[Directions for this task]: Needed from the data below: all lines that contain the word "computer".

--- Materials provided Enclosed Below ---

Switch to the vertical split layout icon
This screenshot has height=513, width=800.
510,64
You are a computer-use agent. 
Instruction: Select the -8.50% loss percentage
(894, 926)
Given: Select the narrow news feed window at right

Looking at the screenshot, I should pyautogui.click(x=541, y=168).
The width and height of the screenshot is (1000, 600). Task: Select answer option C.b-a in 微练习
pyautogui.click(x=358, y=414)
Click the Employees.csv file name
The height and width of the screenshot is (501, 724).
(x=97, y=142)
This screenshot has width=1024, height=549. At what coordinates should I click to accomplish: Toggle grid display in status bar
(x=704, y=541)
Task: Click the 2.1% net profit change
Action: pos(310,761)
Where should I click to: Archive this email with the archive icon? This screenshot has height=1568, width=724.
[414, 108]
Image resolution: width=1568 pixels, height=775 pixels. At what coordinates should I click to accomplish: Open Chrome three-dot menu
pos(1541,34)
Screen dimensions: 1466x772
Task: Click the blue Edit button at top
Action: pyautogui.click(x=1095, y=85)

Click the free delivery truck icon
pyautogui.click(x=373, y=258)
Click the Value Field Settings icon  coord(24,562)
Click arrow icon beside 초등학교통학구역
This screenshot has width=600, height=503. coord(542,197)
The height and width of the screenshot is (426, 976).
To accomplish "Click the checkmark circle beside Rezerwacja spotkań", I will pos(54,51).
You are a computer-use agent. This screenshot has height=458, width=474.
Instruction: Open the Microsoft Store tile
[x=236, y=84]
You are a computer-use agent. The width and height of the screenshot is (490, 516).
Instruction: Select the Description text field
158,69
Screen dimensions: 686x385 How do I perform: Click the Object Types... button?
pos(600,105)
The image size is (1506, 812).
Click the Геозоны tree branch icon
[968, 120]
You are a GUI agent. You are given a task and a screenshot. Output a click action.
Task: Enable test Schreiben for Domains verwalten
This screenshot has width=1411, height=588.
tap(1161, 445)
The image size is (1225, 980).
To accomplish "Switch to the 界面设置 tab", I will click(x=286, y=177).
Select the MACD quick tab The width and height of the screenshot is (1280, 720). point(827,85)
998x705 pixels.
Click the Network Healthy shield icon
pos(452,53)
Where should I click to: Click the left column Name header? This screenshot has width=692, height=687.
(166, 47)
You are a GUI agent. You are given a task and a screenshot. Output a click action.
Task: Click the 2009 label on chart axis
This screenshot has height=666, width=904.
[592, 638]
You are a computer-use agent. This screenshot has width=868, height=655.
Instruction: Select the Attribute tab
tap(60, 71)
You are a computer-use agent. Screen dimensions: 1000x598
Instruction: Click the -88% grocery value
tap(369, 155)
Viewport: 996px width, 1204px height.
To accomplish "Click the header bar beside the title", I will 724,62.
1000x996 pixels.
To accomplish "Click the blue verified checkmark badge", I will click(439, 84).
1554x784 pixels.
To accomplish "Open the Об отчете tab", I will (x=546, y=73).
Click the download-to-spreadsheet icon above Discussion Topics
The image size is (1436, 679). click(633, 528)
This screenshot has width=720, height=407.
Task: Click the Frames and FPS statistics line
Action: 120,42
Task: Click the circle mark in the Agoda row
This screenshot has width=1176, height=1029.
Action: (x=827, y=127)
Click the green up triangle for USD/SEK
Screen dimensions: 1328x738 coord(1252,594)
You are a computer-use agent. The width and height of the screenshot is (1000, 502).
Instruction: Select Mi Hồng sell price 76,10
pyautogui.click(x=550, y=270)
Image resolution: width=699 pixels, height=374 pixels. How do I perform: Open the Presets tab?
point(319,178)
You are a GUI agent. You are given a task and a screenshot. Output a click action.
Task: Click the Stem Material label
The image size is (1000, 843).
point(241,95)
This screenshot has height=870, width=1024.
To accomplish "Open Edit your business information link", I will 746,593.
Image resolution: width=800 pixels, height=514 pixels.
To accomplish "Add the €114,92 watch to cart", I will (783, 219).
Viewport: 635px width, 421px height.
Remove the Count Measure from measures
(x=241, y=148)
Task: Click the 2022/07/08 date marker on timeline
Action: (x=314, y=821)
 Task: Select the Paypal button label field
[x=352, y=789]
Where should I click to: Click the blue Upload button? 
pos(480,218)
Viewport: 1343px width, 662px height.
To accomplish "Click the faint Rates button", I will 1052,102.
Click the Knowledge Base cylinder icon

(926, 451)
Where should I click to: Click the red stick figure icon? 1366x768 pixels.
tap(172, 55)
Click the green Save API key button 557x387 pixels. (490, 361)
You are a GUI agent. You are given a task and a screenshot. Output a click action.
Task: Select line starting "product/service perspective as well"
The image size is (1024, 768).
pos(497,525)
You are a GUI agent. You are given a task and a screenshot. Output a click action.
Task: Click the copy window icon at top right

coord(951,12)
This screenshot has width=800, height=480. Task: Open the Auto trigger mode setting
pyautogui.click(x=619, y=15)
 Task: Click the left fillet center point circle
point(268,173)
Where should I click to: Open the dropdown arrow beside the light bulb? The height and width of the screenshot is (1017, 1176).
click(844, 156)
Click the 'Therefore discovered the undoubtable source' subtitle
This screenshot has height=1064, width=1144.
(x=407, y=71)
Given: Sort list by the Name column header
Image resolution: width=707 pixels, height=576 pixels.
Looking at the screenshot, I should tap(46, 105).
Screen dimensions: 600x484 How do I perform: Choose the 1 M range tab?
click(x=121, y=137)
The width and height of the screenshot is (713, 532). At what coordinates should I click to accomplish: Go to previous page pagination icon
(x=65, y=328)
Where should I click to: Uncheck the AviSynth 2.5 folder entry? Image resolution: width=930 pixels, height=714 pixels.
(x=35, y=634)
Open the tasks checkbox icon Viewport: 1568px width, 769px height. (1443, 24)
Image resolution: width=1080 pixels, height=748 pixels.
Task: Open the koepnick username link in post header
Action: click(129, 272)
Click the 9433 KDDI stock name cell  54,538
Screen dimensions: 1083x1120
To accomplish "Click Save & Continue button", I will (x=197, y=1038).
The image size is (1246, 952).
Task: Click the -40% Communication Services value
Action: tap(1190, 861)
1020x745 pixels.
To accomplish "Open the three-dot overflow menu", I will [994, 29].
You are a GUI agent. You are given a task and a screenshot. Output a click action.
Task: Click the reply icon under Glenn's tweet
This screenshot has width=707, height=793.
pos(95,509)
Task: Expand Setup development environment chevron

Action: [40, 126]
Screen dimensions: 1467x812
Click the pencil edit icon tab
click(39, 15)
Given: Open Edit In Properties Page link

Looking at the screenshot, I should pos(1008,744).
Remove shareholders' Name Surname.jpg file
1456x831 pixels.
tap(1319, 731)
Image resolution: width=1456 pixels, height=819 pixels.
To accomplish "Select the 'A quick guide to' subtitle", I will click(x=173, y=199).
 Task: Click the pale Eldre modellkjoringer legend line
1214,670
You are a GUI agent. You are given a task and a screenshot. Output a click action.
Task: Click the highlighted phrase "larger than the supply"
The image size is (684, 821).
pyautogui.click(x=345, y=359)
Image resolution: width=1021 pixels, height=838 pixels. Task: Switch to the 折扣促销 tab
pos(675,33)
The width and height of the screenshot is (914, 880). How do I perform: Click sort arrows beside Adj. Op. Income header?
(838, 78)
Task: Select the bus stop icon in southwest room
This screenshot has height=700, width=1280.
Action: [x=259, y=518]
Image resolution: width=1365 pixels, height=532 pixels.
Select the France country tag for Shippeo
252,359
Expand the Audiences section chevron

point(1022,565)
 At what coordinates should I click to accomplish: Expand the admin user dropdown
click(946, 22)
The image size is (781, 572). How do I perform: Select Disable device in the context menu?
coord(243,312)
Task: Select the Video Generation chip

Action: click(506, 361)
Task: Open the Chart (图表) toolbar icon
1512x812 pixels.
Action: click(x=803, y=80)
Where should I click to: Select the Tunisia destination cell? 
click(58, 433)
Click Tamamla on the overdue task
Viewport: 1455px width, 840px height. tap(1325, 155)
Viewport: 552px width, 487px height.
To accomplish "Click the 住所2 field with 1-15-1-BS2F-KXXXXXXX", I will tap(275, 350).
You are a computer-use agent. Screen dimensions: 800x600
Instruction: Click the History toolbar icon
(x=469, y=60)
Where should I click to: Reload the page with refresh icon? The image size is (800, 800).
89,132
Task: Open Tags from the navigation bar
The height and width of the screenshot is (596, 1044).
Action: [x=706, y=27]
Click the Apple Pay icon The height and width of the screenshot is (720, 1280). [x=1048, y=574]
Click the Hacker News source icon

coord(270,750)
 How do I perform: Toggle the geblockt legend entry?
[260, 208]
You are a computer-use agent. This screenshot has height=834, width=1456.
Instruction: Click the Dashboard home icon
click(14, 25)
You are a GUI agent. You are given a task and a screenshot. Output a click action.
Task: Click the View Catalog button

--- End of Enclosed Materials provided ---

[Answer box]:
You are a computer-use agent. 
You are a computer-use agent. This screenshot has height=458, width=474.
You are a computer-use agent. The width and height of the screenshot is (490, 516).
You are a computer-use agent. This screenshot has width=868, height=655.
You are a computer-use agent. Screen dimensions: 1000x598
You are a computer-use agent. The width and height of the screenshot is (1000, 502).
You are a computer-use agent. Screen dimensions: 800x600
You are a computer-use agent. This screenshot has height=834, width=1456.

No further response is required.